Current Music: Cheap Trick – Mighty Wings

I am in an absurdly good mood right now. Unfortunately, the only thing I’m accomplishing with it is annoying my sister, who’s trying to do homework. So I’ve turned to posting…

I have to give W another English lesson tomorrow. All I can say is, if he can read and understand these articles he wants to talk about, he does not need my help… LOL! These are even worse than Stanton stuff… the sentences are so long that even I, an intelligent, highly educated (D: and modest ;)) native speaker of English, lose track of what the point of them are.

Okay, according to my sister, we have a brother who lives in Hawaii and they’re all going to visit him and go surfing instead of coming to see me. He is the oldest, which would make me the middle child and unrelated. (Catie, then explain to me how YOU are related to him and I’m not, if I’m older than you but younger than him??? This is the stuff Jerry Springer is made of…) Sorry, LOL, this is a typical Catie and Jess conversation.

N verbally abused me via e-mail for not keeping up my Spanish… yeah, yeah, I know… and I want to, I really do, otherwise why did I work so hard for SIX #$%^&*@ YEARS?!?!?! It’s just hard to focus on more than one language at once…

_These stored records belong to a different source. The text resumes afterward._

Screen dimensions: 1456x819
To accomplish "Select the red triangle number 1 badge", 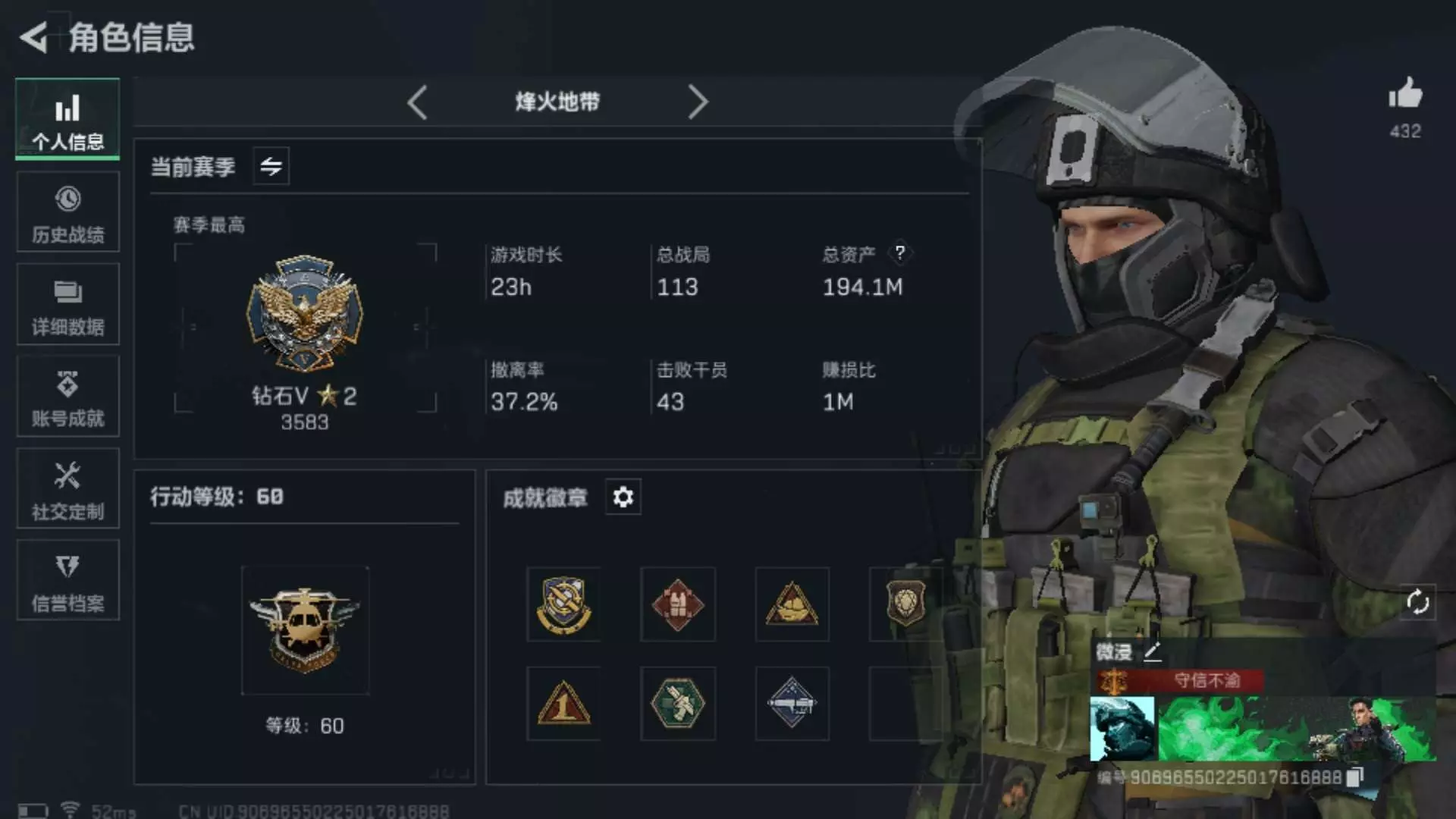I will coord(563,704).
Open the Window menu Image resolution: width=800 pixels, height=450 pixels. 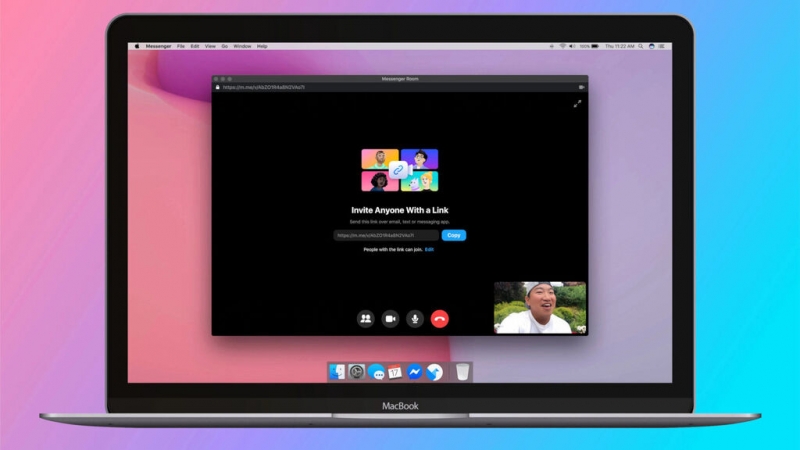click(x=242, y=46)
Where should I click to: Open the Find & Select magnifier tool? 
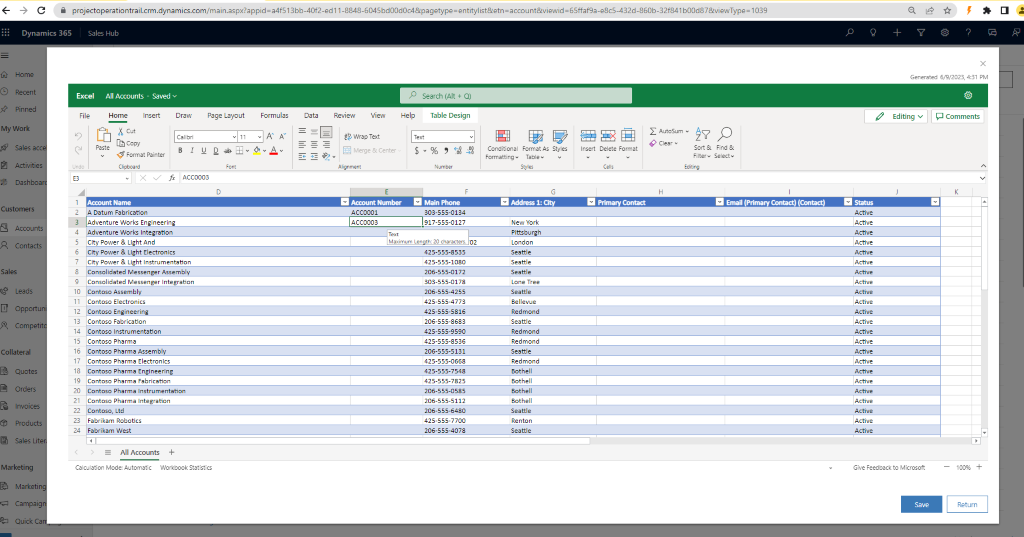(725, 135)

Just got off the phone with P… one of those long, rambling conversations… OK, one guess what he gets to do in February? There’s a certain company that’s going to be traveling through the Netherlands ‘on tour’ and they want dog security… so guess which company… Cirque de Soleil! How unfair is that… he gets all the fun jobs, LOL! Only problem is, he has a clown phobia. (Which, I’ve just looked up because I forgot, is called ‘coulrophobia’.) The threat was something along the lines of, “So if even one clown comes toward me, he will have a very large dog in his face… and then he really will have a red nose!” LOL!

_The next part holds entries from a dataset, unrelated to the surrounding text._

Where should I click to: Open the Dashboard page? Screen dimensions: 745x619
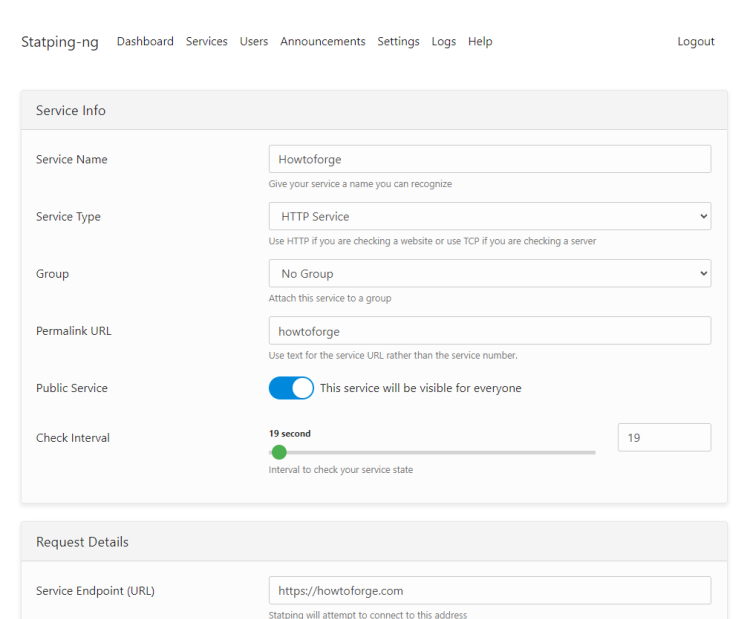click(145, 42)
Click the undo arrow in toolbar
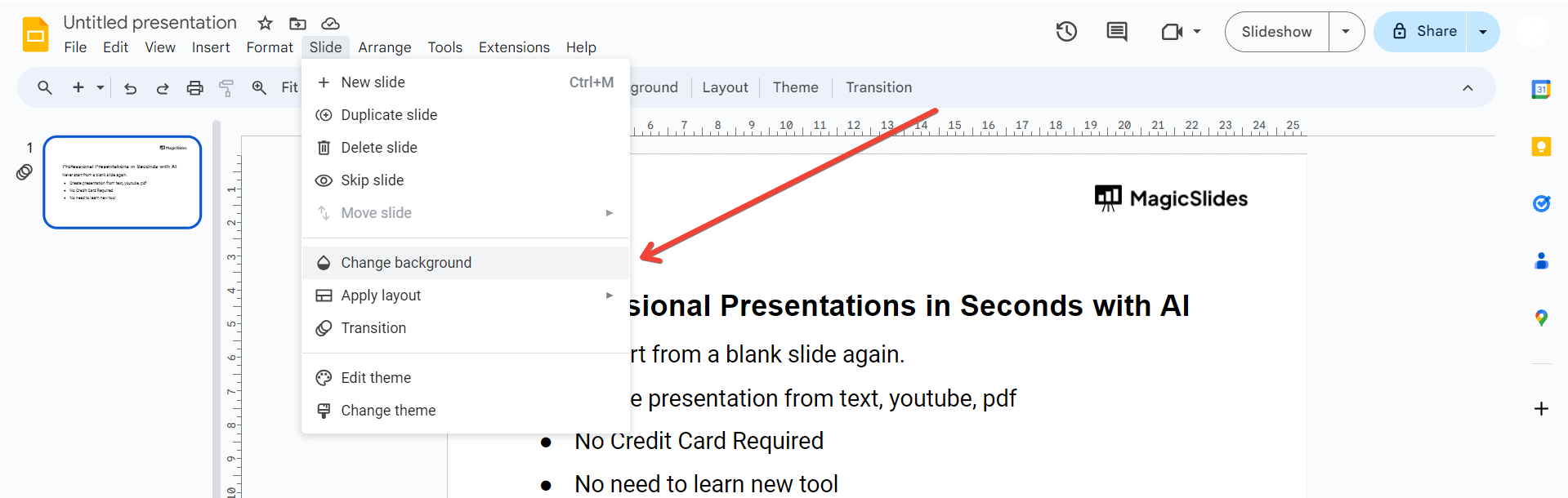The width and height of the screenshot is (1568, 498). pos(130,88)
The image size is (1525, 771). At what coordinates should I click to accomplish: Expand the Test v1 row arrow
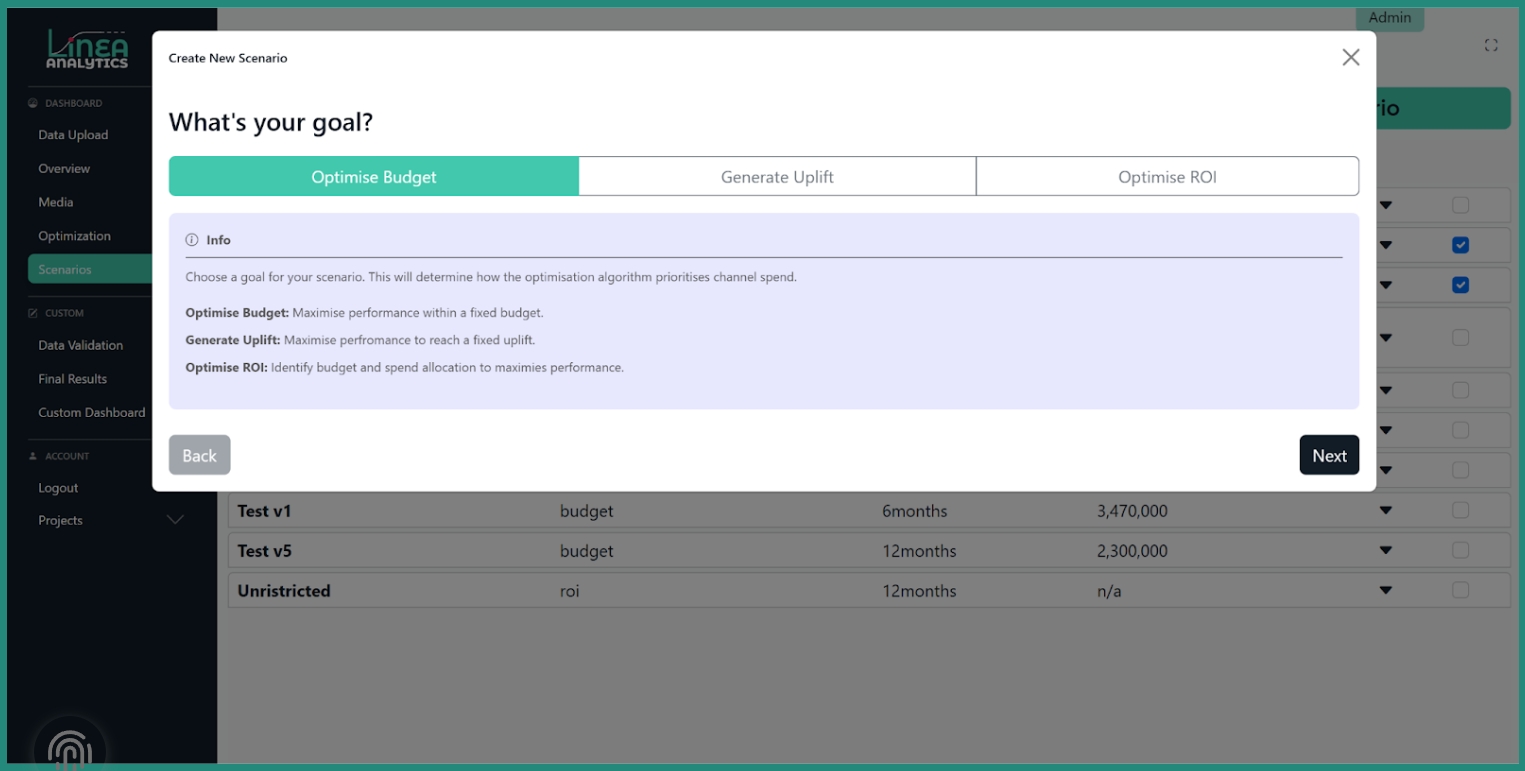click(x=1385, y=511)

S just left for Paris again this afternoon… he’s staying with H for a few days and then they’re meeting up with A and some friends of hers and all going skiing. Sounds nice. I’ve always wanted to go skiing. But my parents are coming, and I didn’t have 250 euro to spare. Besides, I wasn’t invited. Maybe some other time, with someone else... Anyway, a plus to him being gone: I can ‘take the wall’ for the Internet indefinitely… woohoo!!!

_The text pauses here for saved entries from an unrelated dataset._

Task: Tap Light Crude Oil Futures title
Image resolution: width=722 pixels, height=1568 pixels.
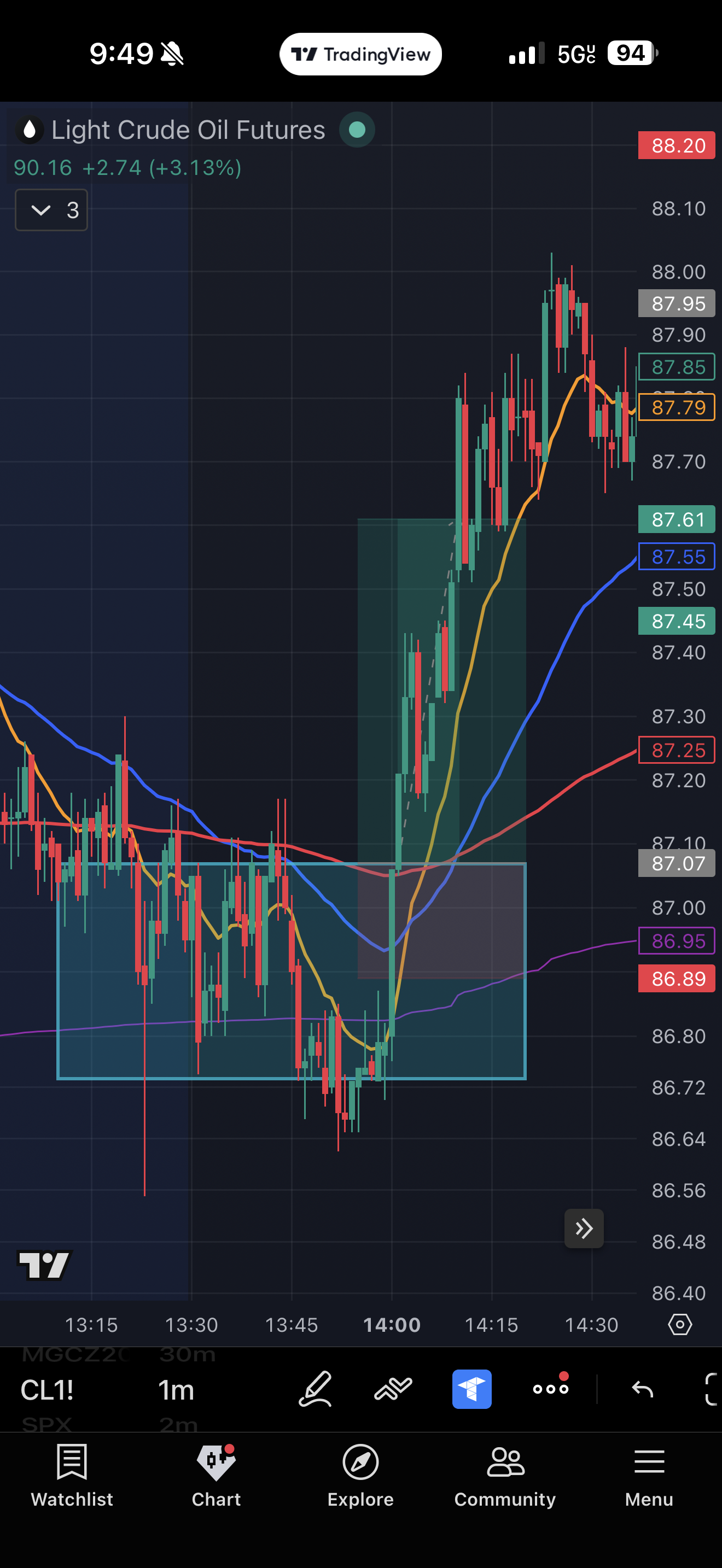Action: click(x=188, y=130)
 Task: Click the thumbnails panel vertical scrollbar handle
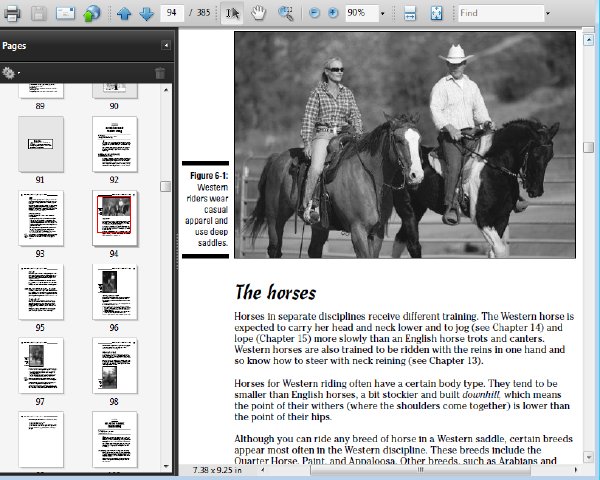[x=165, y=186]

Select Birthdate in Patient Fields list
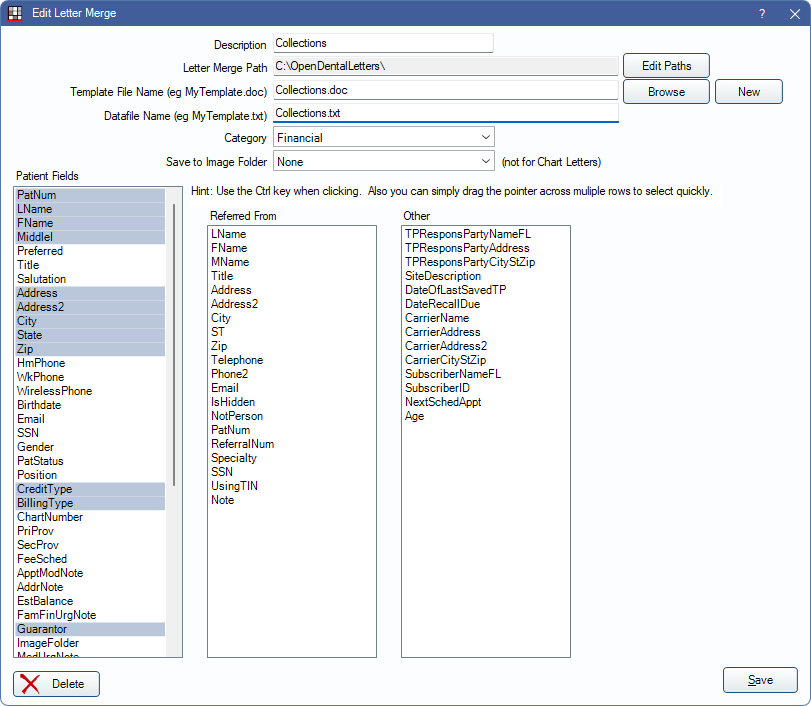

OK, so tomorrow: English lesson and trip to Albert Heijn. Friday: nothing – I could go to class but I’m doing a paper and not the oral presentation, so it’s not really necessary. Saturday: meet R to give him his tickets and get my 125 euro (which I sorely need, so woohoo!). Sunday: go to Lopik to see P (he’s staying there for a while to take care of a colleague’s dog while she’s out of town). Monday: nothing (we’re on break so no class); I may still be in Lopik anyway. Tuesday: nothing; Wednesday: family arrives!

Oh, and hey, a package arrived today from Aunt K with a present for each member of the family. Since it was written on the package exactly what it contained (stupid international customs), I decided I could go ahead and open mine. :) And wow, did you really knit that yourself? The joke between me and S is that I have a Persian cat around my neck (he has cats back in Florida), but it’s really pretty! Plus it’s warmer than my other scarf and it’ll go nicely with my gray coat. I can’t believe you actually made that… you could start a business, you know… I’m in awe of people who can do ‘crafty’ things since I have neither the patience nor the aptitude for most of it. (Okay, photography, and scrapbooking if I’m in the mood, and yeah, even the occasional hideously ugly wall calendar, but really USEFUL stuff… nope.) So thank you very much!!!

Well, I had a nice day today – I met N and S at the library at 11 to look up that article for our papers, but I didn’t wake up until 10.10 so I was racing around the apartment like a madwoman… but yeah, whatever, I made it. Anyway, so we were absolutely hopeless in the library… first we had to put our backpacks and coats into tiny lockers (yes, because we’re going to steal books in our coats) and that was a five-minute drama of my coin getting lost, etc. Then the two of them thought we were looking for a book, and led me very competently to the English section, where I informed them that we were looking for a journal, at which point all bets were off. So we found the journals, but not the volume we needed. The journal was called, of all things, Language, making it ridiculously difficult to look up on the computers, etc. Finally N went to ask the librarian while S and I tried to find it on the computer, and the librarian looked at the piece of paper and asked, “Heet het ‘language’? Oh, wat erg!” I cracked up and called over, “Zei ik ook, ja!” Anyway, we found it, but not without making a lot of noise and disturbing lots of people. It turned out to be 50 pages long, and yes, we copied it… for all three of us. Then on the way out, we were getting so silly that we actually almost got into an argument over which way we should walk to the stairs… hard to explain now, but at that moment it was a ‘Stanton moment’, meaning that something is hysterically funny while you are doing something intellectual, and it’s impossible to explain.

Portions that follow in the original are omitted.